As previously outlined, one of Roche’s central aims through Operation Moonshot is to decrease the waiting times for final global approval of new healthcare products and pharmaceuticals. “We want to double our impact in terms of medical insights at half the cost to society by 2030,” said Reddi. One aspect of the Moonshot initiative aims to have all filings in all countries approved within three months of the database lock. “That’s a big change from waiting several years for that approval, especially if you factor in reducing the timeline for first submissions all the way to last submissions.”
Achieving Personalised Delivery Through Dynamic Label Generation
Realising this kind of ambitious delivery will require pharmaceutical companies such as Roche to have a strong roadmap for providing the relevant information.

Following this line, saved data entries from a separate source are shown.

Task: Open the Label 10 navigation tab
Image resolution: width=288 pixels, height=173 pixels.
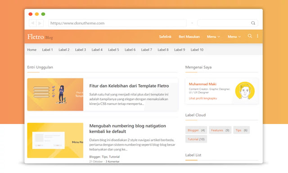Action: (x=197, y=50)
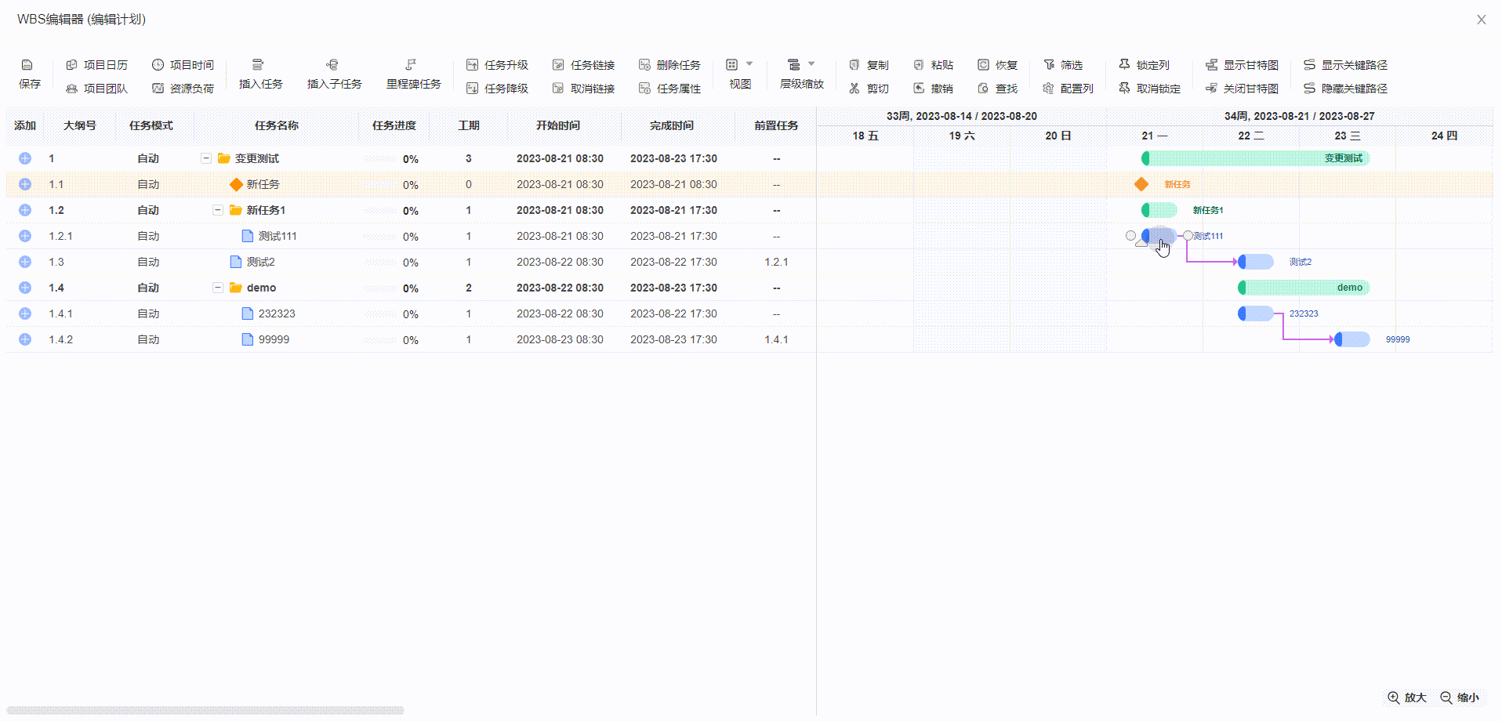Collapse the 变更测试 task group

(x=206, y=158)
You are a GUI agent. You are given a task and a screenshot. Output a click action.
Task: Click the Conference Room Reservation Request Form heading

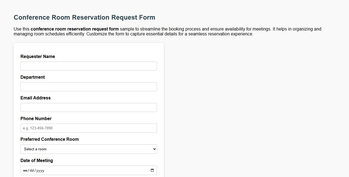click(x=84, y=17)
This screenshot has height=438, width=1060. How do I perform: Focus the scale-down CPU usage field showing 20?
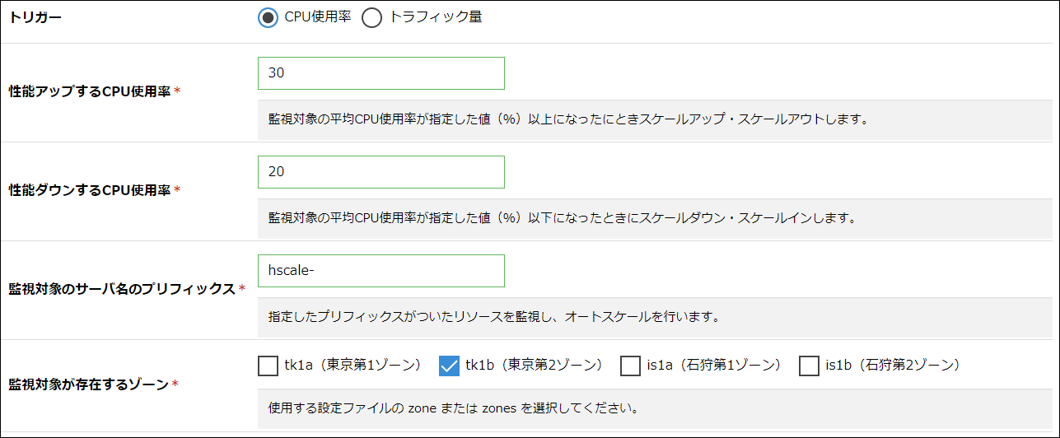click(381, 172)
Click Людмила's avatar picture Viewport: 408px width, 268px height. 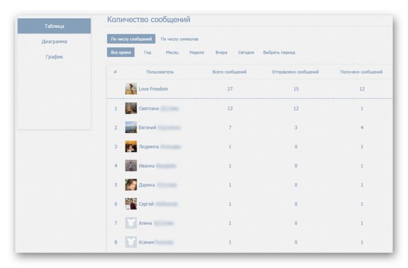[131, 146]
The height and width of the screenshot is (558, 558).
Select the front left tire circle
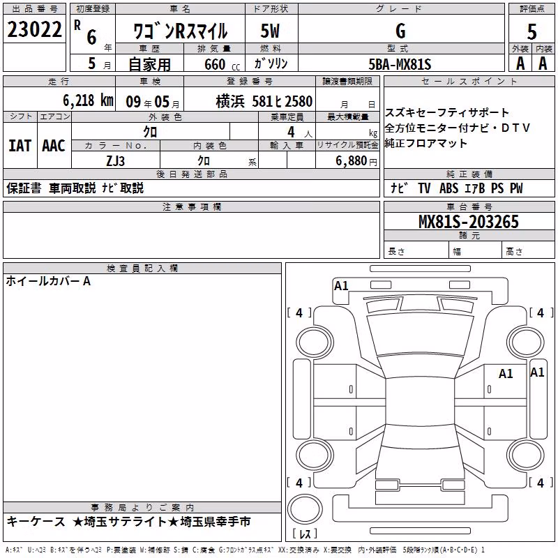[x=315, y=342]
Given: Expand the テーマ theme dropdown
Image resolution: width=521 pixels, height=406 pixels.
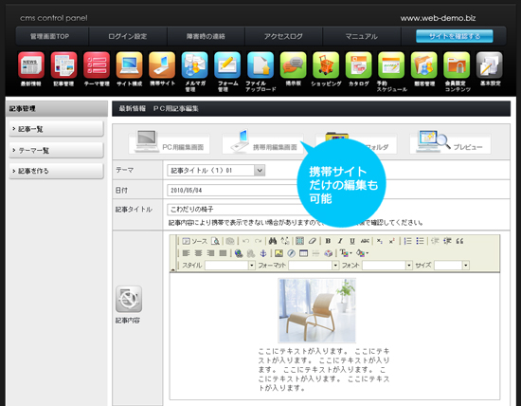Looking at the screenshot, I should coord(260,171).
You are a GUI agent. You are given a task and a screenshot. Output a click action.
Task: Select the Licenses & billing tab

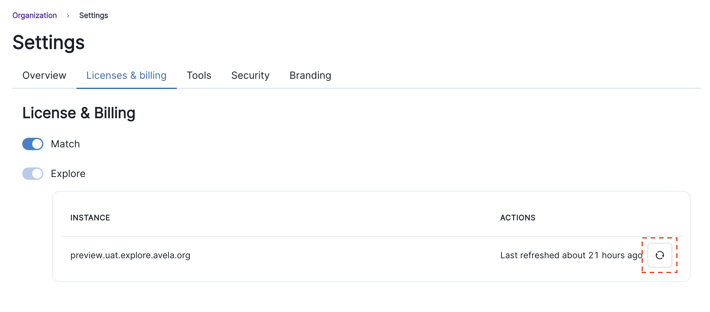coord(126,75)
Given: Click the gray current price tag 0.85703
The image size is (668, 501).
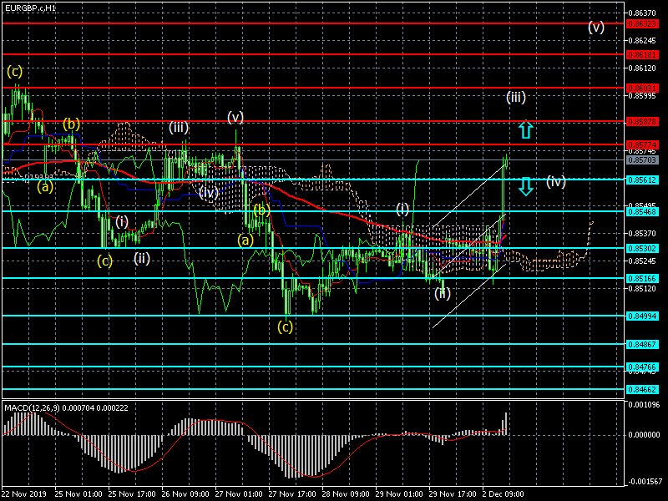Looking at the screenshot, I should (645, 159).
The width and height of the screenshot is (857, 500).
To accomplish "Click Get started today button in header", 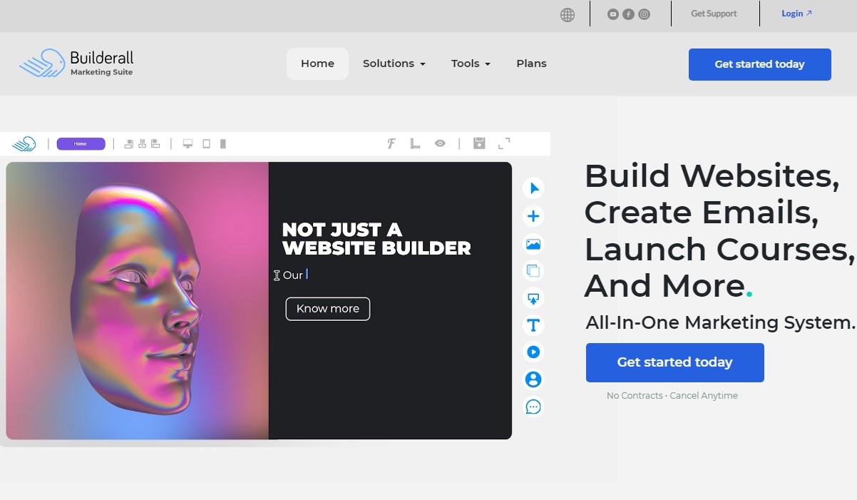I will pyautogui.click(x=759, y=64).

Reddi gave his daughter’s eczema as an example of a medical situation where big data could supplement the delivery treatment. “Even though there are antihistamines and treatments available to regulate it, there is no easy way to determine the cause when it flares up, be it diet, temperature, or stress-related,” Reddi said. “It would be great if this information was readily available in the palm of your hand — if instead of reading these different patient leaflets, you could just have that diagnosis in real time.” This approach would incorporate dynamic label generation to provide personalised information based on patient data and biometrics.
“It would be great if this information was readily available in the palm of your hand – if instead of reading these different patient leaflets, you could just have that information in real time.”

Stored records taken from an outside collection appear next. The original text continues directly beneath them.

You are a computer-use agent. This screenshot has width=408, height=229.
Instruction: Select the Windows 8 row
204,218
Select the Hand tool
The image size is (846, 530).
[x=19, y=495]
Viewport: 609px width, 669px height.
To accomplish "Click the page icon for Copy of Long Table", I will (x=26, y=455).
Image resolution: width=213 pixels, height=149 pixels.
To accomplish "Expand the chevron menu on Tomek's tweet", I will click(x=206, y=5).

The concept is for similar biometrics data to be extrapolated, forwarded to a healthcare provider or other institution and then returned to the customer, the patient or the patient’s family to understand that information and provide the right medicine. Reddi was quick to add that this approach will take an enormous amount of effort to successfully execute. Ensuring the kind of findability required to make the Moonshot program a workable approach goes beyond FAIR data towards interoperability, and constitutes working holistically towards a common business outcome with a secondary focus on reusability. “Think of it like a grid,” advised Reddi. “The bigger the grid, the more power you need.” Usability must be powered heavily by the company: this can have an exponential impact on data sharing, with the result that data can be used for broader insights.
The Implications of Data Analytics for Future Healthcare Provision
At present, the Roche roadmap runs up to 2030: in the next five years, the current stage of emphasis is enabling. Reddi outlines a necessary change of mindset in how the company views data: “Data is our most valuable asset which contains key information about patients. How best can we use this to accelerate change?” For dynamic label generation, Roche are currently working on their own products: once established, the next level will involve cooperating with other pharmaceutical companies and health authorities to deliver this improved standard of healthcare. At the close of his presentation, Vijay alluded to policy changes happening globally as a shift towards divergent approaches rather than convergent approaches. “We need to converge externally,” he concluded. The next five years will be a critical time for bringing healthcare information together through the FAIR principle to turn this ambition into reality.